Arnold's Hofbrau, Inc. v. George Hyman Const. Co., Inc., 71-1827.

Citation480 F.2d 1145
Decision Date07 June 1973
Docket NumberNo. 71-1827.,71-1827.
PartiesARNOLD'S HOFBRAU, INC. v. GEORGE HYMAN CONSTRUCTION CO., INC., Appellant, and Oliver T. Carr, Jr., et al.
CourtUnited States Courts of Appeals. United States Court of Appeals (District of Columbia)

Stanley J. Marcuss, Washington, D. C., with whom Vincent H. Cohen, Washington, D. C., was on the brief, for appellant.

James A. Welch, Washington, D. C., for appellees Beuchert and Carr.

Leonard C. Collins, Washington, D. C., with whom James F. O'Donnell, Washington, D. C., was on the brief for appellee, Arnold's Hofbrau, Inc.

Before WINTER,* Circuit Judge for the Fourth Circuit, and MacKINNON and ROBB, Circuit Judges.

WINTER, Circuit Judge:

Plaintiff, which conducted a restaurant on leased premises at 1724 Pennsylvania Avenue, N.W., Washington, D. C. (hereafter the "Hofbrau building"), sued George Hyman Construction Company, Inc. (Hyman) and Beuchert and Carr. It sought recovery against Hyman on the theory that Hyman, who was engaged in constructing an adjacent building (hereafter the "Mills building"), negligently damaged plaintiff's premises to the extent that plaintiff was forced to discontinue the operation of the restaurant. Recovery against Beuchert and Carr was sought on the theory that they, too, were negligent in undertaking repairs to plaintiff's premises and in failing to fulfill their promises to plaintiff to repair the premises. The record is not clear as to Beuchert's and Carr's precise interest in the Hofbrau building and the Mills building, but neither disclaims liability on the technicalities of ownership. In June 1968, Beuchert and Carr became owners of the Hofbrau building; prior to then Carr was a principal of a management company which managed the Hofbrau building. Beuchert and Carr were either trustees for the owners of the Mills building with a beneficial interest of their own, or copartners in the partnership which owned it. Beuchert and Carr cross-claimed against Hyman alleging that it had agreed to indemnify them for damages of the type asserted by plaintiff.

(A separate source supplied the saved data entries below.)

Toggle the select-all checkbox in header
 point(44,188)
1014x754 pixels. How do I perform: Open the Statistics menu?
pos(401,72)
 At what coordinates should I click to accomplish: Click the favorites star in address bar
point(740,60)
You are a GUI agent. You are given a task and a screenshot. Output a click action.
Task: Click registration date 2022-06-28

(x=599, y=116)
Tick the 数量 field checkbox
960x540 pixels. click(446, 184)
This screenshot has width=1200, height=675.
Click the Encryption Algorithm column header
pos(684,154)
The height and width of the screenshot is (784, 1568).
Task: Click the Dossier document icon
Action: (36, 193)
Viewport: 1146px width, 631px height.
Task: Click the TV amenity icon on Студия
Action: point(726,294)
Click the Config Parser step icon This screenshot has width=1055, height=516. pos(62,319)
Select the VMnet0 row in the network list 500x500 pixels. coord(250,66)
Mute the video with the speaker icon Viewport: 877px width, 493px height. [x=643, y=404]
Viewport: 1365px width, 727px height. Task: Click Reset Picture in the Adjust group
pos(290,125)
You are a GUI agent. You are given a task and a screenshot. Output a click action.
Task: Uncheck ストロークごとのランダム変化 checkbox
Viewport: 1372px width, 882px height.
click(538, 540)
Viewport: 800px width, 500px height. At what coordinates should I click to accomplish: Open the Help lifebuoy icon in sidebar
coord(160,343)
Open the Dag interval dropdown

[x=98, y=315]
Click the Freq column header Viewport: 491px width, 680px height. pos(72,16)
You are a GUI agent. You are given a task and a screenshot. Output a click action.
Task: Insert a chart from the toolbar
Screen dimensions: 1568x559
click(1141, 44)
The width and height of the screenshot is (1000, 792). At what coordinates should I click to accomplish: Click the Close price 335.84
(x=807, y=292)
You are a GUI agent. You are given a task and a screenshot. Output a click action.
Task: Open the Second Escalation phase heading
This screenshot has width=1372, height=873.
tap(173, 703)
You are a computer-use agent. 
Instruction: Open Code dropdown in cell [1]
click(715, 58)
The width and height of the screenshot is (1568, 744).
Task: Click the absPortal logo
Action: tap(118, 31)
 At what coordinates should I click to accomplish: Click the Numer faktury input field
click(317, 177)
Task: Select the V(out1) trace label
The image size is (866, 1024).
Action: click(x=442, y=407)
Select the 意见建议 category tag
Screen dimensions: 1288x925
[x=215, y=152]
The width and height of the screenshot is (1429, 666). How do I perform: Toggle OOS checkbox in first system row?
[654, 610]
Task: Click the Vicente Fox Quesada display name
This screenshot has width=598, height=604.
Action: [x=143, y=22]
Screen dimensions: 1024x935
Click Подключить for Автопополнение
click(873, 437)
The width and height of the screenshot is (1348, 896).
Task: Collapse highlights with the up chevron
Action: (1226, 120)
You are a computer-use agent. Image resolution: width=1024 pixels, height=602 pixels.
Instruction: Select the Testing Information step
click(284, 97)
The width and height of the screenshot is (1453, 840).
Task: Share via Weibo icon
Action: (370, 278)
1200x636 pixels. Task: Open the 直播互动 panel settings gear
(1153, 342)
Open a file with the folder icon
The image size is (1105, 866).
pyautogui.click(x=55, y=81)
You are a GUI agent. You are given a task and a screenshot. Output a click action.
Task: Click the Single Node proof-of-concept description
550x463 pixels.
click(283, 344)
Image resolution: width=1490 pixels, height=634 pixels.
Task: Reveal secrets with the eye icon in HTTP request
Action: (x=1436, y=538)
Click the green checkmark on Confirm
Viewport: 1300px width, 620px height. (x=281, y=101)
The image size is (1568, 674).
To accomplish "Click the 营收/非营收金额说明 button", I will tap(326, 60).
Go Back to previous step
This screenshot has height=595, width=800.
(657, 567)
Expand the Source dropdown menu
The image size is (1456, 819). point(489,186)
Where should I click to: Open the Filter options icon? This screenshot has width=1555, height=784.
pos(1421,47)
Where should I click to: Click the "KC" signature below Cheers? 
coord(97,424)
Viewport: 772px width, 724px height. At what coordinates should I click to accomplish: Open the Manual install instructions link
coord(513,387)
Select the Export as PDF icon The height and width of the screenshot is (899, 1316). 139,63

In a jury trial, plaintiff obtained a verdict for $90,000 against all three defendants. The jury was instructed that Beuchert and Carr, as owners of the Mills building, were absolutely liable for damages caused by its construction, and only the issue of proximate cause was submitted to the jury. However, the jury, on its own motion, and with the court's permission, also found Beuchert and Carr liable on other grounds of negligence, the consequence of which would be to reduce any judgment to which they might be entitled on their cross-claim by one-half. In effect granting judgment n. o. v. on the jury's verdict with respect to the negligence of Beuchert and Carr, the district court set aside the jury's finding and gave Beuchert and Carr judgment on their cross-claim for full reimbursement.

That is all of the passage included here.